Let me try to illustrate the point below using my earlier example for HTTP PUT, instead of specifying resource reference such as patient and prescriber, instead we choose to allow these XML element to be null, or we can create another code for "dataAbsent" XML attribute to indicate it is not overridden at this level.

<?xml version="1.0" encoding="UTF-8"?>
<
CombinedMedicationPrescription>
    <prescriptionId><id>1.2.36.146595217.4.19.1.3141.20121202001</id></prescriptionId>
    <patient>  
        <type>Patient</type> <id>23453</id>
    </patient>
    <prescriber>
        <type>Agent</type> <id>567</id>
   </prescriber>
   <prescriptionReference/>  
   <prescriptionReference/>   

   <prescription>
      <prescriptionItemId/>

      <patient/>
      <prescriber/>
      <dispense>
          <dispenser/>
      </dispense>

      <medicine> .... . </medicine>
  </prescription>
   <prescription>
    <prescriptionItemId/>
       <patient/>
      <prescriber/>
      <dispense>
          <dispenser/>
      </dispense>

      <medicine> .... . </medicine>
  </prescription>
</
CombinedMedicationPrescription>

With the above design, then it will be very straightforward for client to compose the aggregated resource for batch PUT, for the common data elements such as patient, prescriber, date of prescription etc are specified once at aggregate resource level.

From FHIR core designers' perspective, they felt that the benefits of managing orders individually outweighs the overhead of repeating, and Context Conduction is kind of disaster in HL7v3.

I agreed that context conduction is over-complicated esp after the May 2011 ballot, but is it really possible to completely get rid of context conduction, esp the default one "OP" -  Inherit certain attribute from parent unless being overridden at child level? As a matter of fact it is very common in non-HL7v3 design environment.

Lets visualize how server side is going to process the request once it receives the batch PUT resource if the certain data elements such as prescriber and patient are repeated. When the process reaches resource reference such as prescriber at individual Prescription resource level, if the backend data model is one-to-one between prescription and medication,  then it is straightforward, it simply persists the cuurent resource data.

However if the data model is one-to-many where the prescriber is by default associated at parent level, then it needs to navigate up to batch level to check whether the prescriber at batch level is the same as the one in the current individual Prescription resource level. If prescriber value is the same, then it can safely persist the data. However if it is different, then it needs to create a new parent (primary key table) in the data model, and then persists the current resource data as its child (foreign key table), or it might just reject the whole message in this situation if business rule does not allow this kind of request where the prescriber is different between parent and child, but nevertheless it still needs to perform the above validation to ensure the received data comforms to the business validation rules.
So in nut shell, the server side still goes through the same processing mechanism similar to context conduction-"OP". Of course we can further simplify the context conduction, only propagation without the ability to override, then it is the main stream idea in typical relation database design such as order and order line item.

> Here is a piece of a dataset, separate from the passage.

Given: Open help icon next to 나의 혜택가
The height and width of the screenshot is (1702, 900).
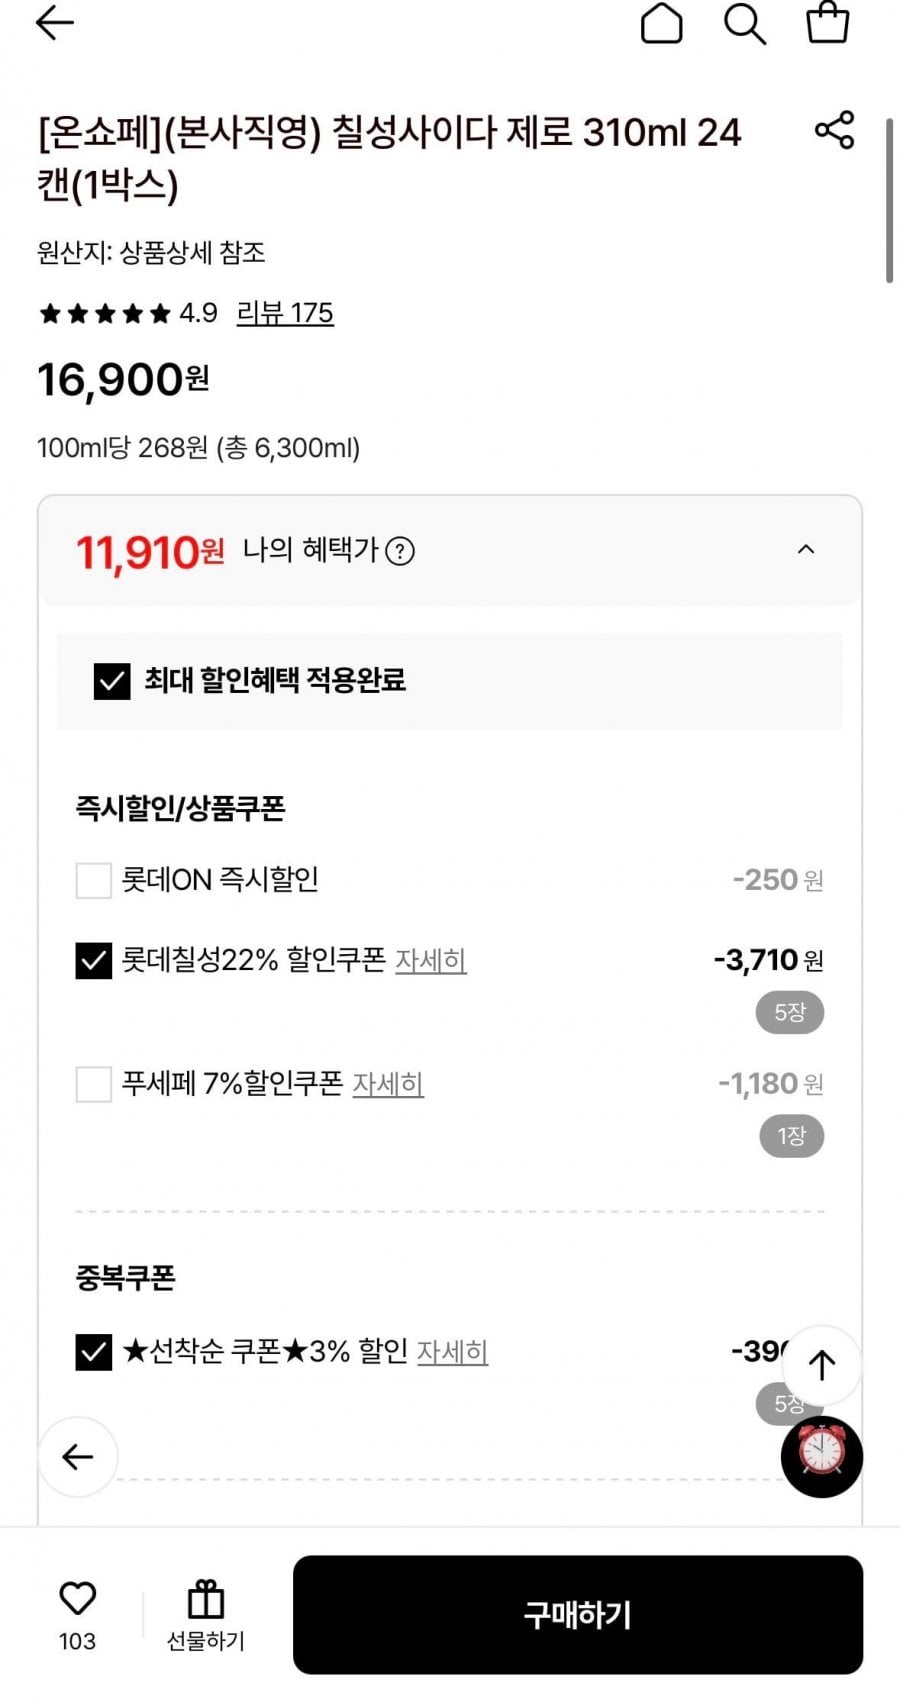Looking at the screenshot, I should [x=400, y=551].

It is true that how data is persisted is outside FHIR concern or any exchange format design, but the design of exchange format needs to enable the efficient processing of the data on server wide regardless of the data model. With the current design, the FHIR resource is more efficiently processed if the data model is one-to-one between prescription and medicine, bulky if it is one-to-many between prescription and medicine. 

So this part of my concern still remains, what is your view?